__WHAT YOU NEED TO DO__
Show every line in the records below that contains the word "will".

__Data records__

*** Begin section ***

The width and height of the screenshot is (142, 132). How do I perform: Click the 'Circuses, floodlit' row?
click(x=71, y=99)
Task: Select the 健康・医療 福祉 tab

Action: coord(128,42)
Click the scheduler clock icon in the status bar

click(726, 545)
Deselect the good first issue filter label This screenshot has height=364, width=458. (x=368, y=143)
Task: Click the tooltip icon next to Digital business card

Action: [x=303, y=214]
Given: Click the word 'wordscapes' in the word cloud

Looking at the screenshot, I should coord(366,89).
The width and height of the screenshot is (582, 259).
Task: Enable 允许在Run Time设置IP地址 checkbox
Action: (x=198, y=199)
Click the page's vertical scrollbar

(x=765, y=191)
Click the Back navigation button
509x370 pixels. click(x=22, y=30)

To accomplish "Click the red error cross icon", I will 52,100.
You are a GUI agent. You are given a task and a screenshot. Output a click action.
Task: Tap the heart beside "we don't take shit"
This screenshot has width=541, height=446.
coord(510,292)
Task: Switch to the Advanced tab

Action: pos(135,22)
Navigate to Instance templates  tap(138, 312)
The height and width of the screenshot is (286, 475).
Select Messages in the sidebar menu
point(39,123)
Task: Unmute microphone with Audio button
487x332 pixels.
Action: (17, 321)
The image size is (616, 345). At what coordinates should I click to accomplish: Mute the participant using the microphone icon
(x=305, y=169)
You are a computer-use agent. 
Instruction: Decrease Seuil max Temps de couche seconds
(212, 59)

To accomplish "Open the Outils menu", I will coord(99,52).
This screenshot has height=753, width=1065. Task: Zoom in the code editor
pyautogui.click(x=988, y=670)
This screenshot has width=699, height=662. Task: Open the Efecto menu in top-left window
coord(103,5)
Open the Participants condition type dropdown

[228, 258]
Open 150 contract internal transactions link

*** End section ***

__PROBLEM SOLUTION__
To accomplish "Click the red error cross icon", I will 52,100.
To accomplish "Open the Outils menu", I will coord(99,52).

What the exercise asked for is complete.